ASp, how seriously can one take Mr. Foster's claim that the "The Night Before Christmas" was authored not by Clement C. Moore (as has been accepted for well over a century) but rather by Major Henry Livingston Jr.?
There's nothing new here: The Livingston family has been claiming authorship for years -- and finding no takers.
"No one has questioned the authenticity of this account [of Moore's authorship] except the descendants of one Henry Livingston, born in 1748...The Livingston family stoutly maintained that their ancestor was the true author of the ballad. Somehow it found its way into Moore's hands, they claimed, and More was unable to disown it once it had been attributed to him. Stevenson carefully considers the Livingston claim and roundly rejects it. The sole basis for it seems to be that Livingston did write some verses in anapest meter, but, as Stevenson says, all anapestic verse sounds the same."* (Martin Gardener (1991), relying upon Burton E. Stevenson, (1924). That seems solid authority: Mr. Gardner for years authored a monthly column for Scientific American; Mr. Stevenson (1872-1962) is prominent enough to be listed in bartleby.com.)

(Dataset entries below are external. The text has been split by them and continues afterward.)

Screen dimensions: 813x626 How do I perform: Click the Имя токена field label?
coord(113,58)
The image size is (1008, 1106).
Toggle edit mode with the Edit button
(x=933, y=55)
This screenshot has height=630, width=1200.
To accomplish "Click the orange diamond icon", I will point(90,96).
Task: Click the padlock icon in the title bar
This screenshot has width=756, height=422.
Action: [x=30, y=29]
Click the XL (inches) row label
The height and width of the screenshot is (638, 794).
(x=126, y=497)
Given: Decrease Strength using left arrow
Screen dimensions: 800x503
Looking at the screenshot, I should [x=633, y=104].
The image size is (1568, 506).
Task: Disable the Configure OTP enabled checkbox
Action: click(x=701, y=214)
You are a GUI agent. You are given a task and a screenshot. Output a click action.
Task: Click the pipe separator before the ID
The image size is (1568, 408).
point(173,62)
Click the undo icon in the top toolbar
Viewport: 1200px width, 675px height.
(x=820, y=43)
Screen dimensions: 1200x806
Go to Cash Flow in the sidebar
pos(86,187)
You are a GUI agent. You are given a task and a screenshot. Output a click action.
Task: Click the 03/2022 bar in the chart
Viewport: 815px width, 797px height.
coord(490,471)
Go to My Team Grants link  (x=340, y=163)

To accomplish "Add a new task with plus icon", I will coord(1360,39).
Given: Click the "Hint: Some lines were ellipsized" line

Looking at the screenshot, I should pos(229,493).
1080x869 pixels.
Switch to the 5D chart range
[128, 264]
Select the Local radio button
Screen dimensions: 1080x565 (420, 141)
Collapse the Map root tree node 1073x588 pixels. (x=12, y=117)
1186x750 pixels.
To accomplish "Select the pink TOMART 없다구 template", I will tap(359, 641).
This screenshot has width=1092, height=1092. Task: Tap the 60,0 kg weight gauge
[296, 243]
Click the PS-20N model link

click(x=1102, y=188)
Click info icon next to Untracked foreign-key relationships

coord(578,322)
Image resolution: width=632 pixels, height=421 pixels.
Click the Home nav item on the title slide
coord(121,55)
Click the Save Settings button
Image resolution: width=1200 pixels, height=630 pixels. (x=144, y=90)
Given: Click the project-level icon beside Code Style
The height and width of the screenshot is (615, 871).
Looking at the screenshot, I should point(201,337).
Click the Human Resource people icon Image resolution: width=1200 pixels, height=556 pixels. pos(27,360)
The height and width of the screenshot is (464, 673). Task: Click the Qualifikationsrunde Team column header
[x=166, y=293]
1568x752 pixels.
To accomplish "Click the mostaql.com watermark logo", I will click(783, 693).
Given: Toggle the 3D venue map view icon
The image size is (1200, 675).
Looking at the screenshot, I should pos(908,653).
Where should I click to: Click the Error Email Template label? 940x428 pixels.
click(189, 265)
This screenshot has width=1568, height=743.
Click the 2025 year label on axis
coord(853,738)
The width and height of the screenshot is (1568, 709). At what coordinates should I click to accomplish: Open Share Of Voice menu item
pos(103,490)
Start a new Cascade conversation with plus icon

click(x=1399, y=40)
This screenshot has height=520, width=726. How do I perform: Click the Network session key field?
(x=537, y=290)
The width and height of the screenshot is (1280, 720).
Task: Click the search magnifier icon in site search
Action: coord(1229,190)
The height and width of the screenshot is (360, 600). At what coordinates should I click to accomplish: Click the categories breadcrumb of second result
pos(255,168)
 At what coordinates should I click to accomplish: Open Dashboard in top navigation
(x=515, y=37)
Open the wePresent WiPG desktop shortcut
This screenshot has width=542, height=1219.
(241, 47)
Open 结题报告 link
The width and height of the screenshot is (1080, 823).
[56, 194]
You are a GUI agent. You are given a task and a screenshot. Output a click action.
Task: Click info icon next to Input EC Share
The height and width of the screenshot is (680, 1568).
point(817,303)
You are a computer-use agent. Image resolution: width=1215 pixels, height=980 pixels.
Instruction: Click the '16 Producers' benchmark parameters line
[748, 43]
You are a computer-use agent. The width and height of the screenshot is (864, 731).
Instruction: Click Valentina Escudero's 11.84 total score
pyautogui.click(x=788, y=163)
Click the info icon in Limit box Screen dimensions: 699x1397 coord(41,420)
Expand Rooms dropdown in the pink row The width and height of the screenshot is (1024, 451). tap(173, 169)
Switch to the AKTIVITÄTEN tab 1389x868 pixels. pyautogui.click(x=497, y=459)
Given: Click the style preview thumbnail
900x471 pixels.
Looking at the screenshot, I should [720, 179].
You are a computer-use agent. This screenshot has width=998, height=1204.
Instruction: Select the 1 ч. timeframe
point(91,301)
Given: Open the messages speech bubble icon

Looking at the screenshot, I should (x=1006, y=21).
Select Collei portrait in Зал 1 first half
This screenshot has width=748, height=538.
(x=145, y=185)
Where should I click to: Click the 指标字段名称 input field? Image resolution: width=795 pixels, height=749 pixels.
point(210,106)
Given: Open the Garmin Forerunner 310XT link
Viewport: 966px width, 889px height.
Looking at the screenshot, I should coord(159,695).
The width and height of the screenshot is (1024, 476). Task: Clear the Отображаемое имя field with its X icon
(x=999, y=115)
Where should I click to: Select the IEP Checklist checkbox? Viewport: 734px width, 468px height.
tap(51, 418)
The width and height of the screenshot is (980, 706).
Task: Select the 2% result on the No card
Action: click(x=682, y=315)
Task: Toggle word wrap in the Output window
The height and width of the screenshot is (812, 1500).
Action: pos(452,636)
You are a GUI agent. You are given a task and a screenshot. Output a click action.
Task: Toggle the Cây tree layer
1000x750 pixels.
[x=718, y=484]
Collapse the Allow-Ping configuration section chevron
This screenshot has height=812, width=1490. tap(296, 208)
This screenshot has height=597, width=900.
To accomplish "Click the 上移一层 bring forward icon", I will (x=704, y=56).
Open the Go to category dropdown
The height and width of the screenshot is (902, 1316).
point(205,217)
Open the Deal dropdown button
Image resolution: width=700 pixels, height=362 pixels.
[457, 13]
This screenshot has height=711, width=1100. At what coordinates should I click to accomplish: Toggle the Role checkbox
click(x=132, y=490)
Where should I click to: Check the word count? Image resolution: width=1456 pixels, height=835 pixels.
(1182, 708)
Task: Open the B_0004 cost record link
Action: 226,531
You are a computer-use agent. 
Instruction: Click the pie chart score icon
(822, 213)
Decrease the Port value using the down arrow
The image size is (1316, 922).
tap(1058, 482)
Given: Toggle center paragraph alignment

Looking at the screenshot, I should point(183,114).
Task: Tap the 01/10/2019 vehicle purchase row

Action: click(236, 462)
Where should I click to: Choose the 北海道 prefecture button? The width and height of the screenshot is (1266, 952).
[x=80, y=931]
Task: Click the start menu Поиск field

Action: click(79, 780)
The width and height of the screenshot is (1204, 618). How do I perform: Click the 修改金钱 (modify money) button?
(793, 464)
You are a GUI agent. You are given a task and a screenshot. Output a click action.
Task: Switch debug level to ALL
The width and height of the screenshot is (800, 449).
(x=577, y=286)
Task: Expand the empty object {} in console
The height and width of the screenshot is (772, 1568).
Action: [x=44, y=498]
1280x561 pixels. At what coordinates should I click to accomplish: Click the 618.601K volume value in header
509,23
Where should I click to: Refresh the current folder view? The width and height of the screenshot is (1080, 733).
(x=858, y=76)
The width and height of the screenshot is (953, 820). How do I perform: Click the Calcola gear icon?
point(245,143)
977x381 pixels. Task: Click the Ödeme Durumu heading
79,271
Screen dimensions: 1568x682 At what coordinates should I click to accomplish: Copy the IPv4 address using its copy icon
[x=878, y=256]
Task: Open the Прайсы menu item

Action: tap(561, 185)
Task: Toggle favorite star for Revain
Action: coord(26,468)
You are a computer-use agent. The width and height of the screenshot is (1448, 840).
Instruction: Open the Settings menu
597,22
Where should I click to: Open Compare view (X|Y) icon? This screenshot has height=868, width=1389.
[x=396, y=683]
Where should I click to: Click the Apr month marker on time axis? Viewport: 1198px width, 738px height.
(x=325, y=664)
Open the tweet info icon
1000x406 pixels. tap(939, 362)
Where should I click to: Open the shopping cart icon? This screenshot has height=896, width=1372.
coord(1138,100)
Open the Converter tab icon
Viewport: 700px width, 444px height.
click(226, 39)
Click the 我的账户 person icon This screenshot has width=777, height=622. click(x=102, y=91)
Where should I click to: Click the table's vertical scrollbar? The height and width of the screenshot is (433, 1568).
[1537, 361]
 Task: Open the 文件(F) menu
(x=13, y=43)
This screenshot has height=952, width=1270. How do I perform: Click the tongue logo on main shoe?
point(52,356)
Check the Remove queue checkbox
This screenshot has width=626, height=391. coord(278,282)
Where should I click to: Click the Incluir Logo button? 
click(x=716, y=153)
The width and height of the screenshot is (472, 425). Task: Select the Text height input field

The Livingston claim had been thoroughly investigated -- and rejected -- when a Livingston descendant triggered Foster's interest. Could Foster have simply concluded that a "man bites dog" story would garner him more attention, and royalties, than "dog bites man"? As best I can tell, he neither offered new evidence nor published in any academic journal, subjecting his view to peer review and critique -- and his claim has not achieved scholarly acceptance.
-------
*
"Anapest" is in the original; not meant in the slightest as a punning reference to any ayleur!